3. If you think patience can be taught, Gary Brown could be really good. Always cited as one of college baseball’s most exciting and talented players, Gary Brown’s resume at Cal State Fullerton before the season left a bit to be desired. This year, he’s hitting .448, and his blazing speed is on display, with 8 triples, 22 steals, and reportedly plus defense in center. The problem? He has just five walks in 158 plate appearances. His plate coverage is fantastic, as the 5 walks are contrasted by only 9 strikeouts, but his OBP is too BABIP reliant. A team will take a chance given the foot and bad speed, but Brown still has a ways to come.
4. For the first time since 2001, a reliever will not be chosen in the first round. This is an often criticized strategy, but the sheer depth of upside among starting pitchers should push relievers back a bit. There are solid relievers, like Georgia Tech RHP Kevin Jacob, James Madison RHP Kevin Munson or UCLA RHP Dan Klein, but none have the upside of a guy like Georgia RHP Justin Grimm. I don’t believe this will be the start of a long-term trend away from college relievers, it’s just the circumstance that demands it.

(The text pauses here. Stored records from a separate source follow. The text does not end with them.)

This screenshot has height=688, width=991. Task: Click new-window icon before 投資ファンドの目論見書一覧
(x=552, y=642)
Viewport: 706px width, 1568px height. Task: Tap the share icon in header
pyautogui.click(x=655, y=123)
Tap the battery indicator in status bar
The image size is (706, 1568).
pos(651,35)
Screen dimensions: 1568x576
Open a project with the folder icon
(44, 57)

5. Jedd Gyorko and Kolbrin Vitek are fun names to say. These two guys are really interesting, and I remain fascinated by their ever-changing draft status. In addition to sharing interesting names, they are also two sluggers from non-traditional Division I schools (West Virginia and Ball State, respectively) that profile at second base and just hit the hell out of the baseball. Combined, the guys are hitting .378/.465/.719 this season, and have just have not given scouts a chance to dig into them. Given the lack of viable hitting prospects, I really think they should be getting late-to-supplemental first round consideration. I just can’t wait to hear Bud Selig pronounce their names.
After the jump, a brief scouting report that I wrote up almost three weeks ago, but never had time to turn into a full article. It’s from April 2, when I watched Ohio State RHP Alex Wimmers pitch against Northwestern.

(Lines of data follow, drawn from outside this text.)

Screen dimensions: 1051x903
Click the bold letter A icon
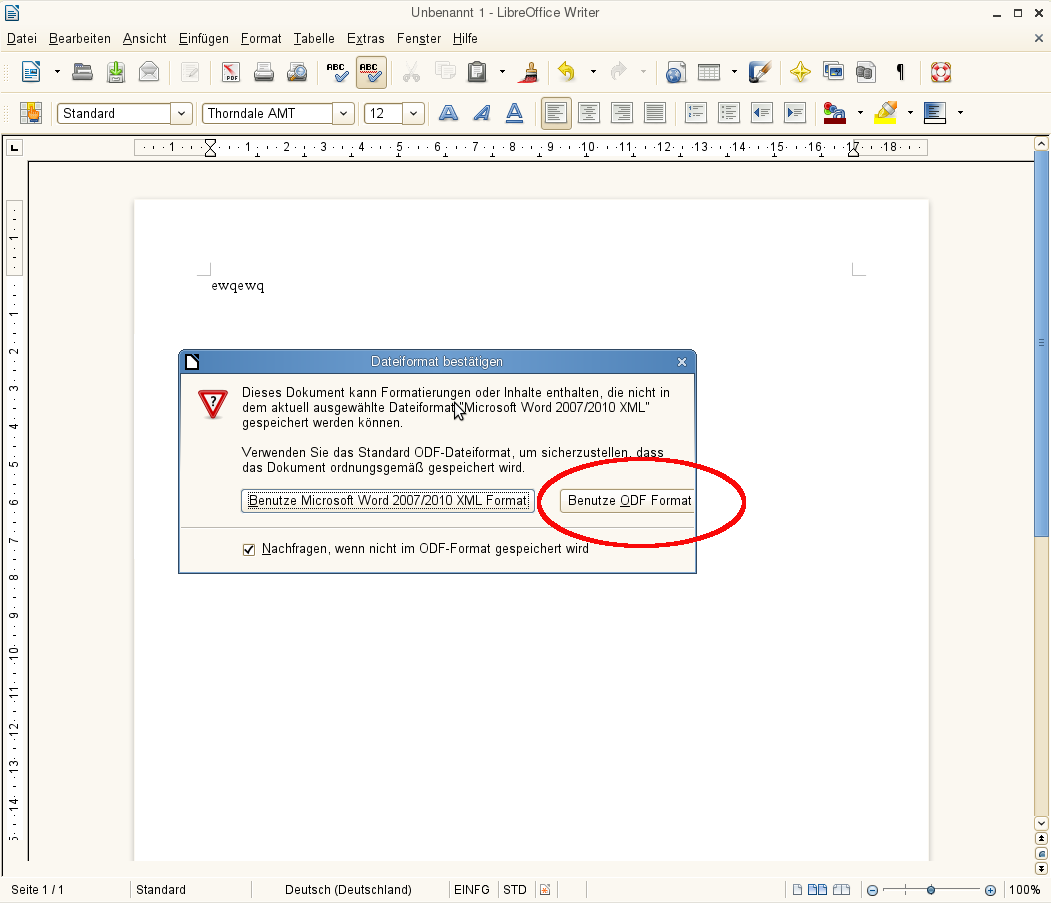pyautogui.click(x=448, y=113)
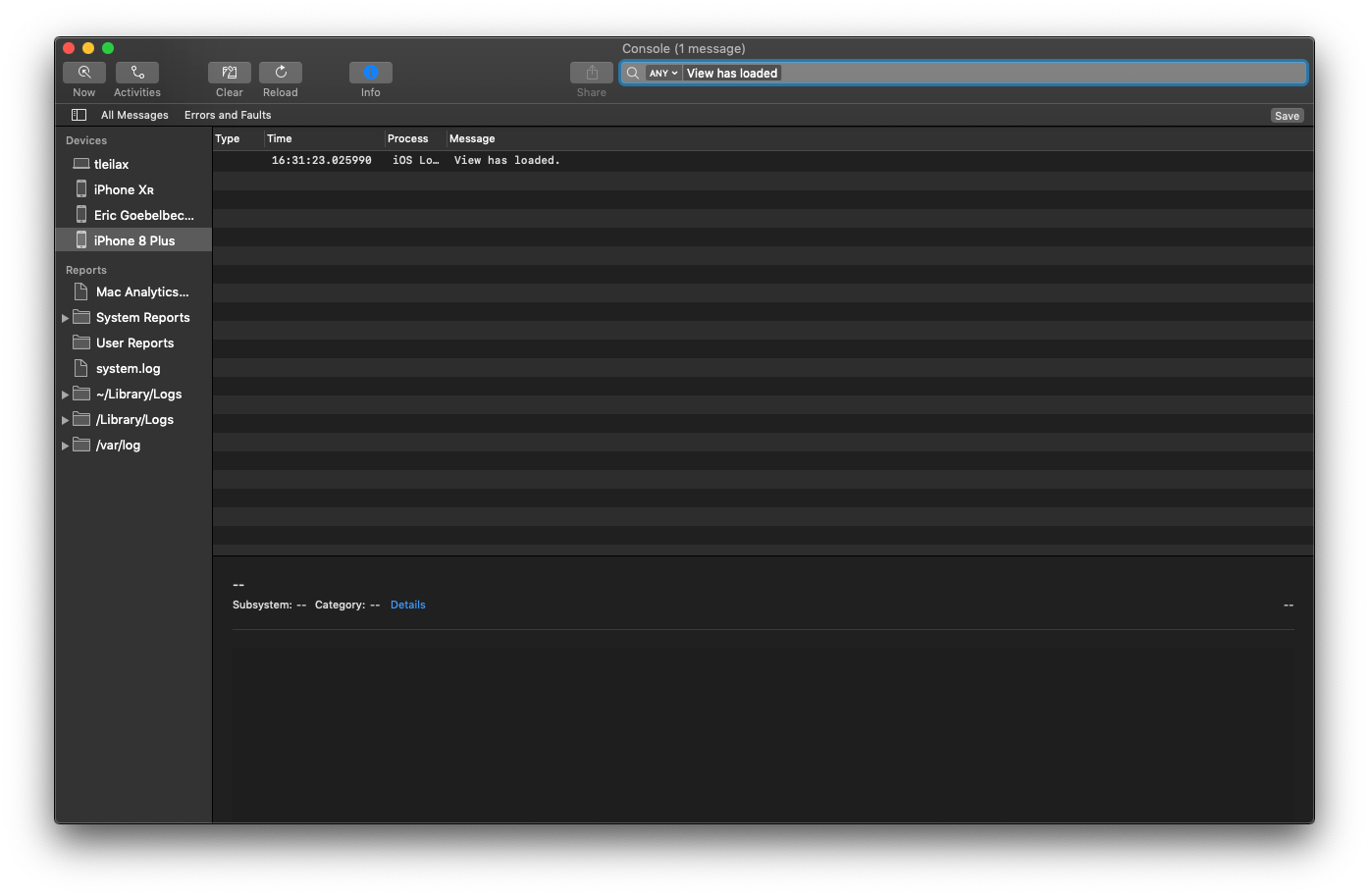Open the system.log report
The image size is (1369, 896).
[x=128, y=369]
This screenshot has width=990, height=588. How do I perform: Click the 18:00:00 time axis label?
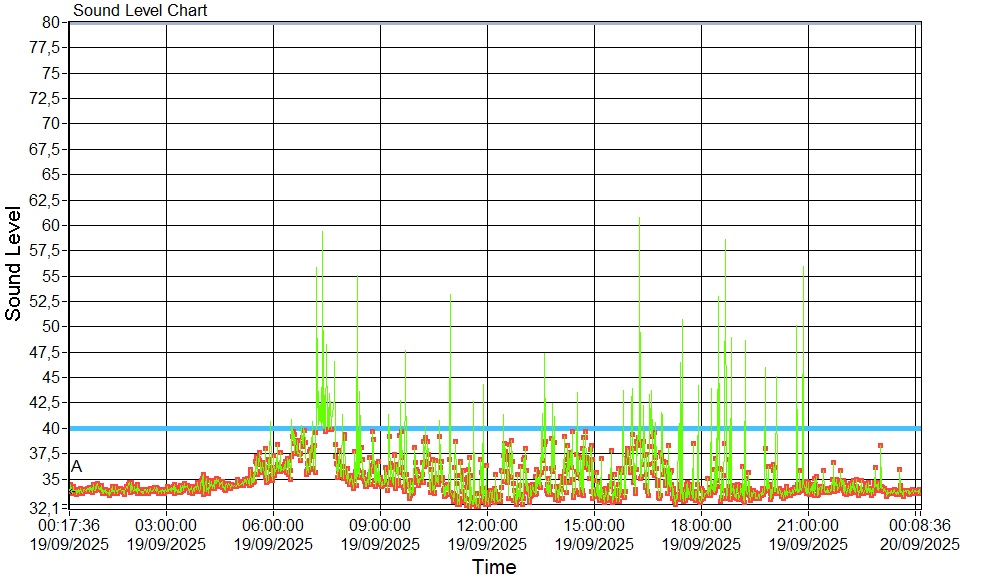tap(701, 524)
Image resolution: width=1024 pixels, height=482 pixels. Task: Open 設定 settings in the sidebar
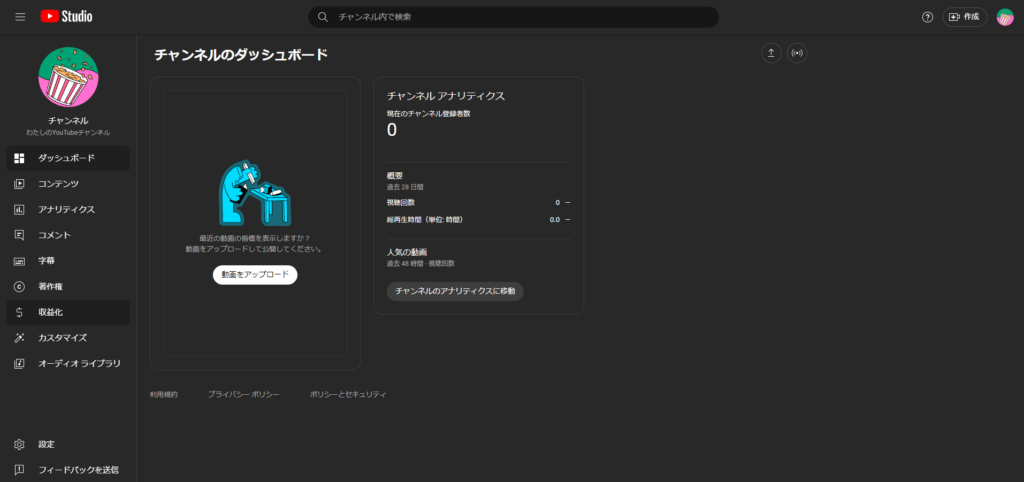(x=46, y=444)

Wimmers faced Northwestern after a week off in his sixth start of the season. He pitched 7 innings, struck out a season-low five batters, and scattered two walks, six hits and one run. There were about 7-10 scouts in attendance, including two from an organization drafting in the top ten.
Wimmers was 91-93 in the early innings, and showed scouts a few 94’s in the first inning. In the bullpen before the game, his fastball showed good arm side run. It was straighter in the early innings, but the movement returned in the fifth inning, as his fastball dipped to 90-91. His fastball command came and went, and he particularly struggled with it pitching out of the stretch, where he falls off hard to the first base side. Has the frame to handle a lot of innings down the road, but must develop better balance.

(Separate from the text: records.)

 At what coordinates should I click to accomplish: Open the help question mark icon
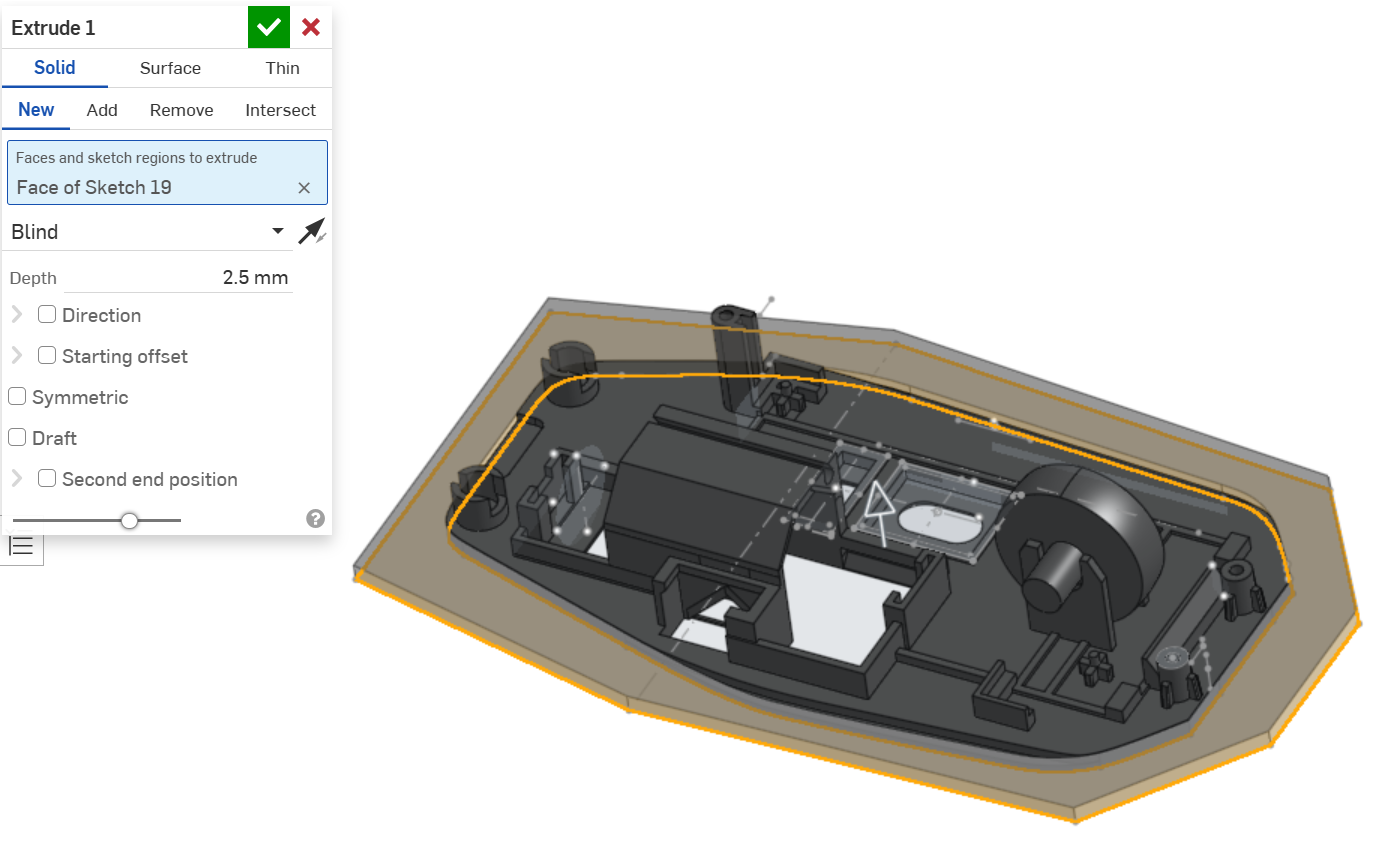pyautogui.click(x=316, y=518)
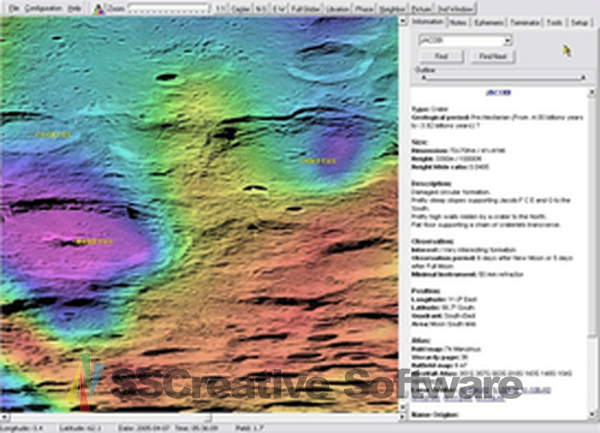This screenshot has width=600, height=433.
Task: Switch to the Ephemeris tab
Action: coord(489,20)
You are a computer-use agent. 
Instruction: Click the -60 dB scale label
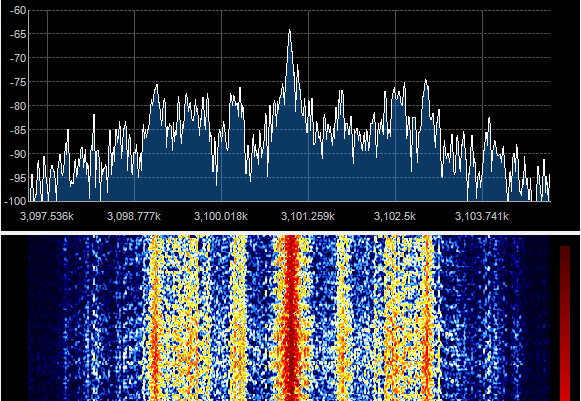click(18, 10)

The Northwestern lineup was packed with left-handed hitters, so Wimmers was hesitant to throw his signature curveball early. In the still-brisk Chicago afternoon, he couldn’t get a grip of the pitch in the early innings. The Northwestern hitters were well prepared to lay off the pitch, but in the fourth inning, he did start showing he could locate the curve for a strike. After that, he began to get more swings and misses with the pitch.
The best development for the right-hander was the strength of his change up. It looked very good in the bullpen before the game, but I think it was a surprise to the scouts that he showed such confidence with the pitch during the game. He struck out three LHH’s with the pitch, and he showed plus feel throughout the game. While he never had all three pitches going for him, the fact that all three project as plus explain his standing as a first round arm.